In the specific configuration, the CDN back-to-source traffic of domestic and overseas users is divided proportionally to different cloud service areas; then the health check policy is configured to alert when a cloud service area level failure occurs, which is convenient to automatically or manually switch back to the source traffic to healthy Cloud service area: If there is a difference between overseas and domestic services, cross-cloud service area routing is performed on the LB or gateway through the internal dedicated line of the cloud vendor.
In this way, in a non-disaster tolerance scenario, the multi-cloud service area provides page access services at the same time, reducing the pressure of returning to the source in a single cloud service area. Even in the event of a cloud service area level failure, one-click failover can be achieved through the CDN Admin API, and the CDN back to the source can quickly return to the available state.
As shown in the figure, through our operation and maintenance platform, in a single cloud service area failure scenario, the faulty cloud service area can be quickly eliminated. This process is mainly achieved by batch switching the second-level domain name Region level back to the source DNS A record.

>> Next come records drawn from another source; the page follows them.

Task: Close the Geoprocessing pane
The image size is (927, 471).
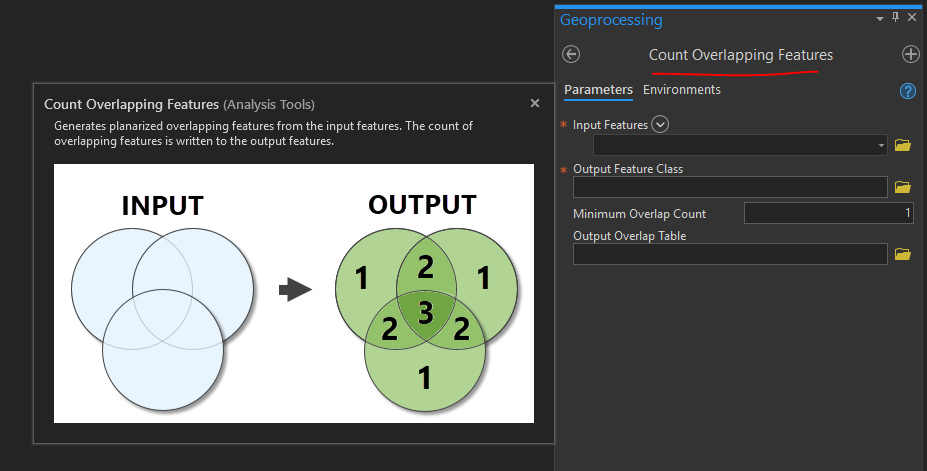Action: pos(912,18)
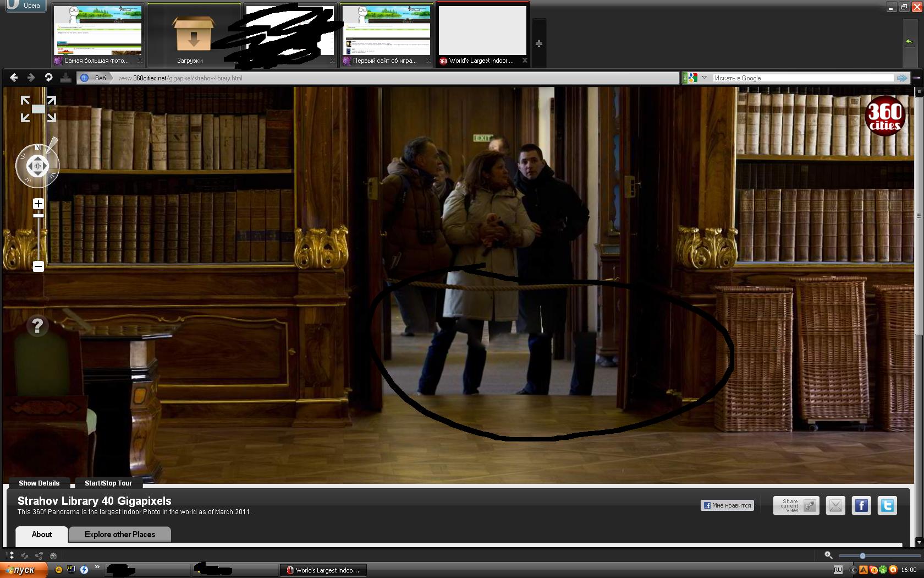Share panorama on Facebook icon
This screenshot has width=924, height=578.
[x=861, y=505]
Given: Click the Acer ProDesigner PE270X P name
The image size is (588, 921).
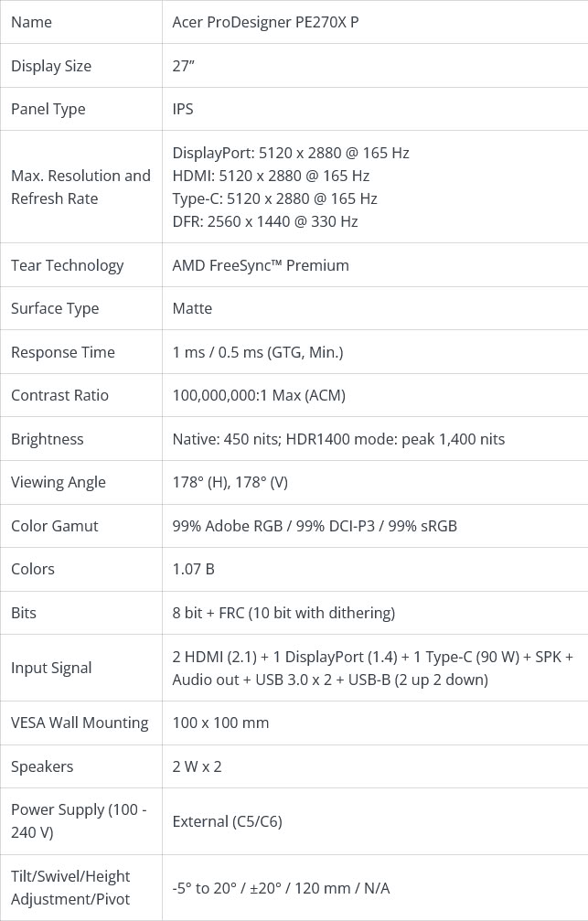Looking at the screenshot, I should coord(265,22).
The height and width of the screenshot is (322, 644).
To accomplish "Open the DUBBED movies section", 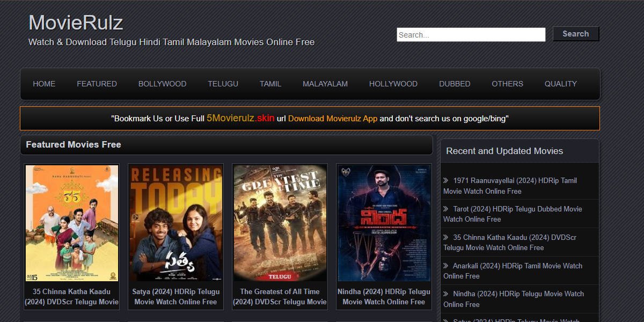I will click(x=455, y=84).
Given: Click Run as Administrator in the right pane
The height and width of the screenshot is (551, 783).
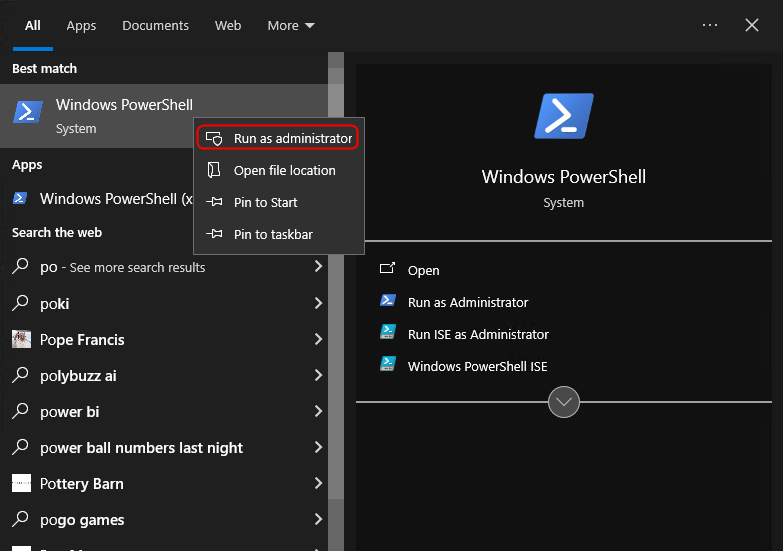Looking at the screenshot, I should tap(467, 302).
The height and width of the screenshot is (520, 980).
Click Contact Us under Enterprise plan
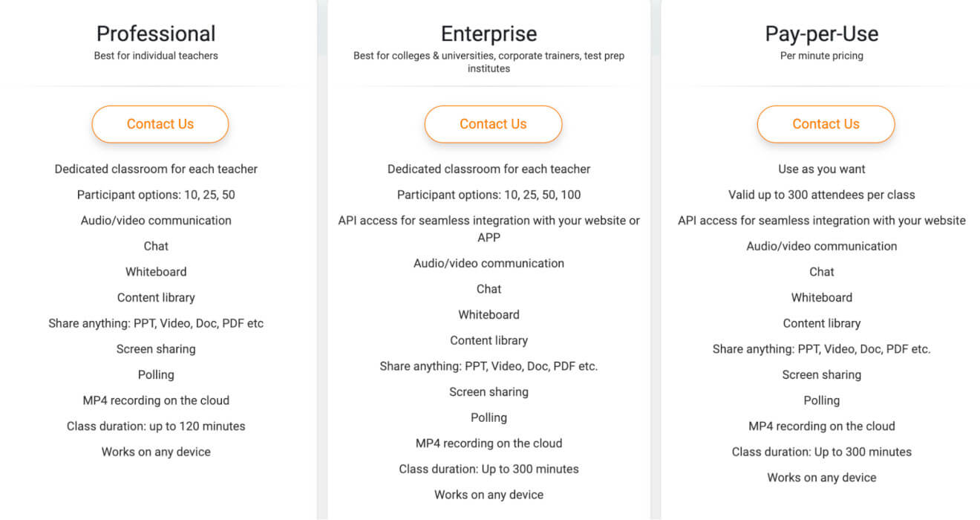coord(493,124)
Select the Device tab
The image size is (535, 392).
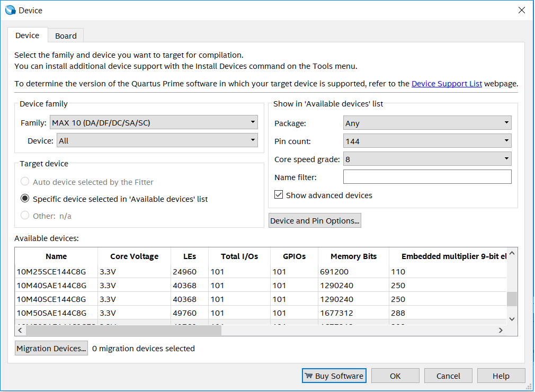[x=27, y=35]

4. Single cloud global failure scenario: website backup and switching plan
Finally, I will introduce the bottom-level guarantee scheme of the entire high-availability scheme: website backup and failover. First, let’s take a look at the website’s backup process, as shown in the figure:
The operation and maintenance personnel first configure the site metadata and configure the backup strategy. The site management issues the backup task to the scheduling service according to the backup strategy, and then the scheduling service calls the backup service regularly to perform the backup task.
For collection, the backup service starts the Headless Browser to load the entry page, then loads the static page resources, executes the page script to load the dynamic page resources, then executes the preset script to load the dynamic page resources, and finally identifies the page jump URL, including HTML tags and script triggers The dynamic jumping point is to start a new Headless Browser instance to achieve cascading crawling.
After the collection is completed, the page master document and related page resources are loaded and dumped to the object storage service through the OBS interface, and then the cross-region synchronization capability of the object storage provided by the cloud vendor is used to achieve remote disaster recovery of the page content. Cross-cloud replication uses cross-cloud synchronization tools to synchronize the page content of the backup site to the object storage services of other cloud vendors to achieve cross-cloud disaster recovery.
After the backup is over, look at the failover process again. When a single cloud and multiple regions faults caused by infrastructure problems and other reasons make the web service unavailable as a whole, fault detection starts. The page availability dial test service detects that cloud service areas A and B are unavailable, and an alarm is issued within 5 minutes.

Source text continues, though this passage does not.